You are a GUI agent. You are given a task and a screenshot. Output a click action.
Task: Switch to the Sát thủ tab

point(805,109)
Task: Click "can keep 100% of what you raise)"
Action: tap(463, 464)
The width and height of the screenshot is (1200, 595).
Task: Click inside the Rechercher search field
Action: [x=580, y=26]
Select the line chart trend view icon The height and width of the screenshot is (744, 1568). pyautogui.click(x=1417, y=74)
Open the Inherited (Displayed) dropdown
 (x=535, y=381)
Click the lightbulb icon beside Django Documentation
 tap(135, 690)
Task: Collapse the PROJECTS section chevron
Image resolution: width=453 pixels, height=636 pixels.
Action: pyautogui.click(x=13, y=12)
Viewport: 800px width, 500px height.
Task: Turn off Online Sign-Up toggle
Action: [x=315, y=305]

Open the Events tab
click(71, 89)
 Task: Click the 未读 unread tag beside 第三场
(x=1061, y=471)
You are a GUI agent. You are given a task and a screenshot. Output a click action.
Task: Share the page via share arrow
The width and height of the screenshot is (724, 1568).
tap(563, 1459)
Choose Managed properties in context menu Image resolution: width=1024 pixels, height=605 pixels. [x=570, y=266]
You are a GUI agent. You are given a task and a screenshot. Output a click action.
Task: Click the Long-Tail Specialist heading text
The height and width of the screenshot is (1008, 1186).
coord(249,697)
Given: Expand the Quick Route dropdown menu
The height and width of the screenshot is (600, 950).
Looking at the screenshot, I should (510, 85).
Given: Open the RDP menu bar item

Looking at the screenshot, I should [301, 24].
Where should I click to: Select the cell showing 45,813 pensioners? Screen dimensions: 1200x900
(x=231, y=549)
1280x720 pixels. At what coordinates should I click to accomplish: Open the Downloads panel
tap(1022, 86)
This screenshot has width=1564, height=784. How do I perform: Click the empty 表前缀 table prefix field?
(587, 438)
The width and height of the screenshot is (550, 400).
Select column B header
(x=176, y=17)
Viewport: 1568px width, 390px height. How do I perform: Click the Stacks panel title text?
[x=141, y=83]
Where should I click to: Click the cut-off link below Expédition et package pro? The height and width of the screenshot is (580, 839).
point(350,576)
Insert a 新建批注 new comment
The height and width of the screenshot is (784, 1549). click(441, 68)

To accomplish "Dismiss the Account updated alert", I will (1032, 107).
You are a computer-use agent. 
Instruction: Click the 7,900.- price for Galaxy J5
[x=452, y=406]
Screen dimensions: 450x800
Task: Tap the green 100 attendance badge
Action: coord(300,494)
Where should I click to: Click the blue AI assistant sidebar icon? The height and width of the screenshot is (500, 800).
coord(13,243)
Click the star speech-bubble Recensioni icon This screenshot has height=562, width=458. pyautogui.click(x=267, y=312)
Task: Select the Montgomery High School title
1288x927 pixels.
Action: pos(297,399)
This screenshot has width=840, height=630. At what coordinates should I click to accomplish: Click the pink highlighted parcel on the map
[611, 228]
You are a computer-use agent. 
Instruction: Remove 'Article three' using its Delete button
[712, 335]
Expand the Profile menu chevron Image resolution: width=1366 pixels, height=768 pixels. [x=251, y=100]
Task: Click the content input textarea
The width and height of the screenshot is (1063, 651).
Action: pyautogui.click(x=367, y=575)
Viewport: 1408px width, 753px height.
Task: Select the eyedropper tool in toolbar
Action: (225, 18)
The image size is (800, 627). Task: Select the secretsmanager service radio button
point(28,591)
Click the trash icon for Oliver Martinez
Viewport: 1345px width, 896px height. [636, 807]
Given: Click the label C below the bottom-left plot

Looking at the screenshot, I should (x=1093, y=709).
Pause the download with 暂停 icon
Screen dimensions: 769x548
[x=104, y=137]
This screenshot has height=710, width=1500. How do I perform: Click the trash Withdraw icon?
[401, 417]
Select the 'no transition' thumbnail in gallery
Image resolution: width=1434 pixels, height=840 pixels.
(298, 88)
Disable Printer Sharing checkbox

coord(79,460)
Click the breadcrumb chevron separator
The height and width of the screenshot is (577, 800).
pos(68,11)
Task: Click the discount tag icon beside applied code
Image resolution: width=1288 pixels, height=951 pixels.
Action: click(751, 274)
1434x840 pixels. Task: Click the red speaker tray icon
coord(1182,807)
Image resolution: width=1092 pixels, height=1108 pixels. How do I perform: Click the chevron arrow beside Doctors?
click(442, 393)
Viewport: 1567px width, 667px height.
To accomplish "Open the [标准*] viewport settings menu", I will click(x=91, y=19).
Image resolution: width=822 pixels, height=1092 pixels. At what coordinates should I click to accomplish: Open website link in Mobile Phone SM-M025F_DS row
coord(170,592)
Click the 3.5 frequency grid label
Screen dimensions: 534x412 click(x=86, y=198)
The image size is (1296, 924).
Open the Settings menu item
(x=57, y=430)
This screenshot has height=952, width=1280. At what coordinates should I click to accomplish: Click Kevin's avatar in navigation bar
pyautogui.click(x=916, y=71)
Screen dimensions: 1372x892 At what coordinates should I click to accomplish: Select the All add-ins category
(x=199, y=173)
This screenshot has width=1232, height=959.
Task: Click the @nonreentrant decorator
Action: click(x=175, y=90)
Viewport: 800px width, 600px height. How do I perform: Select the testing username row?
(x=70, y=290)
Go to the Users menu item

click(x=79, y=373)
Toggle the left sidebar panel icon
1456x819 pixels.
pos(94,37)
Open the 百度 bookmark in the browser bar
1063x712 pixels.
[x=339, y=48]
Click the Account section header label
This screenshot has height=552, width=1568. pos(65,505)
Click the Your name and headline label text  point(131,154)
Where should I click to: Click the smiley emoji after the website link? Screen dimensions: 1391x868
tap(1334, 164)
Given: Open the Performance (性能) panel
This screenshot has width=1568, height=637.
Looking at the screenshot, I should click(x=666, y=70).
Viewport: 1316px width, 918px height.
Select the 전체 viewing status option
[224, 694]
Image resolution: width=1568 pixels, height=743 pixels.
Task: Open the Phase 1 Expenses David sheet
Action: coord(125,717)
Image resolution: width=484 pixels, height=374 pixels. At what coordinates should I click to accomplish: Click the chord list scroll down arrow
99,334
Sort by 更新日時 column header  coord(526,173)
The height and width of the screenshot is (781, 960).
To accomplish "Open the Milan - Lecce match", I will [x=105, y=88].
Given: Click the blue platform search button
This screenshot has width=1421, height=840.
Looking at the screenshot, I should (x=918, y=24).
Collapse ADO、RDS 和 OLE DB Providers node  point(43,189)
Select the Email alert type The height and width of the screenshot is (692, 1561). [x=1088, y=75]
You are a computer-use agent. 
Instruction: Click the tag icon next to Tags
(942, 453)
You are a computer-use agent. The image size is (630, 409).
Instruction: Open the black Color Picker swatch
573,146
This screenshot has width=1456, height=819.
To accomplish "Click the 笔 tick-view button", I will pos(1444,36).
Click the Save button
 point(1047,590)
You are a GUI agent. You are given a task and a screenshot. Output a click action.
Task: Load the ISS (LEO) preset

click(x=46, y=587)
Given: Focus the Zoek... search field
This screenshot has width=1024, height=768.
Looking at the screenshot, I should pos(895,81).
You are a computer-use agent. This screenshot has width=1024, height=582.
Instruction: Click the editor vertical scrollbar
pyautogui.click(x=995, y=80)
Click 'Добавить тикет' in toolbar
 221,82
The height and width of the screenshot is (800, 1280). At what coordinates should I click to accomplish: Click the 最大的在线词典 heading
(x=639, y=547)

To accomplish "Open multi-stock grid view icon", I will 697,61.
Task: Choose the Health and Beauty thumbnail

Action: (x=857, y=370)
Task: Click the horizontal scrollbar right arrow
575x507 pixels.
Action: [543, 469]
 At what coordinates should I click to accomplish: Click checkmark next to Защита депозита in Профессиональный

TO DO:
Please find every line in the entries above that contains the word "title", matching case exactly, and copy each such line in full.

REPLY:
Viewport: 1568px width, 390px height. How do I perform: Click the Stacks panel title text?
Task: Select the Montgomery High School title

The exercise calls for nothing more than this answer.